I am not an expert on the K321 by any means, but it sounds as though the exhaust valve opening slightly on the compression stroke would indeed be the ACR working. If you spin the crankshaft in the reverse direction, does this stop? If it does then it would suspect it is the ACR. If it still does this in reverse rotation, you may have something else going on.
I agree with David, oil might open a can of worms here, and I think I will feed it just a little.
Synthetic is great oil, but do not use this for the break-in!!! JMHO, I would wait at least 50 hours to ensure the rings are fully seated before switching to synthetic.
When I was younger, I was an A&P mechanic. On a fresh engine just after rebuild we would change the oil immediately after the first start-up run in which we set the timing and carburetor adjustments, and verified there was no leaks on all the seals and gaskets (typically, this was only a 15 minute process or less).
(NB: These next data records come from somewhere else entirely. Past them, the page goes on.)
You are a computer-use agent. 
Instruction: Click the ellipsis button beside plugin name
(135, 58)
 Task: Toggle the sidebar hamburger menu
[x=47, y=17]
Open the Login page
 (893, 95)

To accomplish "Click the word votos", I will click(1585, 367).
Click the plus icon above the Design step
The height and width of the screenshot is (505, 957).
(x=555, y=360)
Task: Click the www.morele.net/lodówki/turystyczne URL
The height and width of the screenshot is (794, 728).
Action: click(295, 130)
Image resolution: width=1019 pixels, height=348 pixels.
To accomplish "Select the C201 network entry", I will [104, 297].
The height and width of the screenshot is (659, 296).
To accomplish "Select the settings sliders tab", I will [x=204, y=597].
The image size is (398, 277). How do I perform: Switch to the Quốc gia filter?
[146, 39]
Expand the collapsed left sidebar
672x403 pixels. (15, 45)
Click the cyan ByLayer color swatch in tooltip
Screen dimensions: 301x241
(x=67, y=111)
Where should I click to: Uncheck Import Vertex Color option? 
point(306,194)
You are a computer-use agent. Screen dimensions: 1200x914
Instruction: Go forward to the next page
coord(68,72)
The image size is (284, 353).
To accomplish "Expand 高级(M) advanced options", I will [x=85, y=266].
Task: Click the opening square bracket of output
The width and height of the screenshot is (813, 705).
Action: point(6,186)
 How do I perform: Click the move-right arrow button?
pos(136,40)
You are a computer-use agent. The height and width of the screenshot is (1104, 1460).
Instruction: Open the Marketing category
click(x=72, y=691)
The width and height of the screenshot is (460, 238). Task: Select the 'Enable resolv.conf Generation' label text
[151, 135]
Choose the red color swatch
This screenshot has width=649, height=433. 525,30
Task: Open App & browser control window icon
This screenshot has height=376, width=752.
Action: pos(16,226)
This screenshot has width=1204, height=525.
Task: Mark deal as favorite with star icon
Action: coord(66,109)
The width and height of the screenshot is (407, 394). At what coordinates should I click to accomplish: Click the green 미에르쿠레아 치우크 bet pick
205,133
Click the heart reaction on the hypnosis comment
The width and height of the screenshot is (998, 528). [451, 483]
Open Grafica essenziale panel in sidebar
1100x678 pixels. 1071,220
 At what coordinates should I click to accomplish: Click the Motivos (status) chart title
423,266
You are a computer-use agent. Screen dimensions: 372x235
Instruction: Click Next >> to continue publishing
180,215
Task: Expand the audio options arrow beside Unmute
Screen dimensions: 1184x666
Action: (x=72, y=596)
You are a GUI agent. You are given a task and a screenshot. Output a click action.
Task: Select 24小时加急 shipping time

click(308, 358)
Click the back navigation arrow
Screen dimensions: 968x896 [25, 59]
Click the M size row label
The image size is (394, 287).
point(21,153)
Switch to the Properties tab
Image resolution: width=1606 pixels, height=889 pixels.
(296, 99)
Now granted this was aircraft engines, but I have also carried this practice over to any engine I rebuild. It is very cheep insurance to make sure the majority of the foreign contaminates after a rebuild are out of the engine as soon as possible (especially being as how the K321 does not have an oil filter). I would then follow the Deere service manual, and again change it after 2 hours. Deere then recommends changing in intervals of 25 hours (or 8 hours in dusty conditions). My personal process on a fresh engine, would be to change it again regardless in 8 hours (again just cheep insurance).
Non-detergent vs. detergent oils might also open a can of worms. Many recommend a non-detergent on engines without filters, and that it helps to seat rings faster. My personal thinking on this, if you change oil at the recommended frequency (or more frequently), you should not have contaminates suspended in the oil large enough to cause damage after the break-in period. And ring seating does indeed occur with detergent oils as well by normal application of light to moderate loads during break-in. JMHO I think today’s detergent oils are far superior to the non-detergent oils. I personally would use a high quality 30w detergent oil even during the break-in period. But as I noted, I would also change it far more frequently than recommended during the break-in.
Also drain the oil while it is hot, or as warm as you can handle to insure the majority of the contaminates are still in suspension during the change.